Boris Johnson possible May's successor

Boris Johnson, former British Foreign Minister and a prominent campaign activist to leave the European Union, announced on Thursday that will be presented as a candidate for replace to Prime Minister Theresa May as conservative leader.

"Of course I will," said Johnson, 54, a The British Insurance Brokers' Association, during a meeting with businessmen in Manchester according to the BBC. Considered by many Eurosceptics as the face of Brexit campaign 2016, his speech in favor of leaving the EU during the annual conference of the conservative party in October last year was a success of participation with affiliates reaching to make hours in line to listen live.

Pressure grows on the prime minister

Johnson resigned from Theresa May's cabinet in July to protest the prime minister's handling of the exit negotiations. He is currently the favorite of the bookies to succeed May. The first 'premier' had announced that it would retire before the next phase of the Brexit negotiations, although has not yet set a date for your departure.

Given the paralysis in which the process to ratify the Brexit agreement is immersed, in recent days the Pressure at Conservative Party so that the prime minister establishes a specific date for her resignation. If the head of government decided to resign as leader of her formation, she could remain in Downing Street until a process of primary, whose winner would also assume the position at the head of the Executive.

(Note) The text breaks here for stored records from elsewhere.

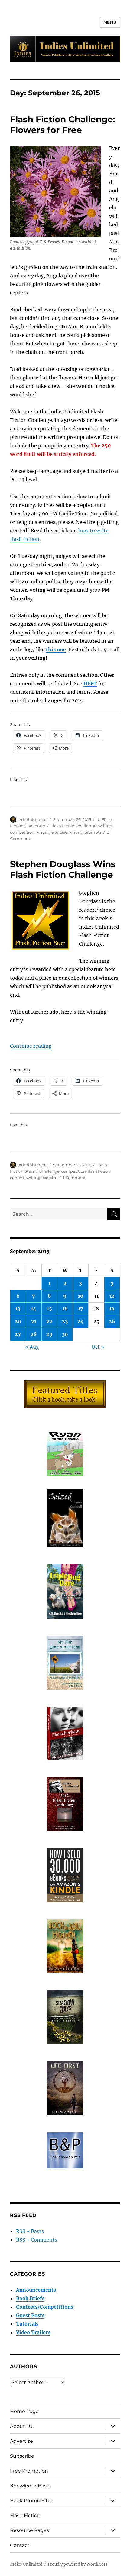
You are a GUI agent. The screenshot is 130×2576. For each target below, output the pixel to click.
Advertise (21, 2441)
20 (18, 1321)
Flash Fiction (25, 2515)
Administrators (32, 819)
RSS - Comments (36, 2240)
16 (65, 1309)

Several ministers and ex-ministers have announced their intention to fight for the leadership of the party

The candidacy of Boris Johnson is not the only one to succeed May. The former Minister of Labor and Pensions Esther McVey, as well as the head of International Development, Rory Stewart, have also announced their intention to attend a possible conservative primary. Other ministers, such as the Interior Minister, Sajid Javid, the Environment Minister, Michael Gove, and the Foreign Minister, Jeremy Hunt, also appear on most of the lists of potential British media candidates.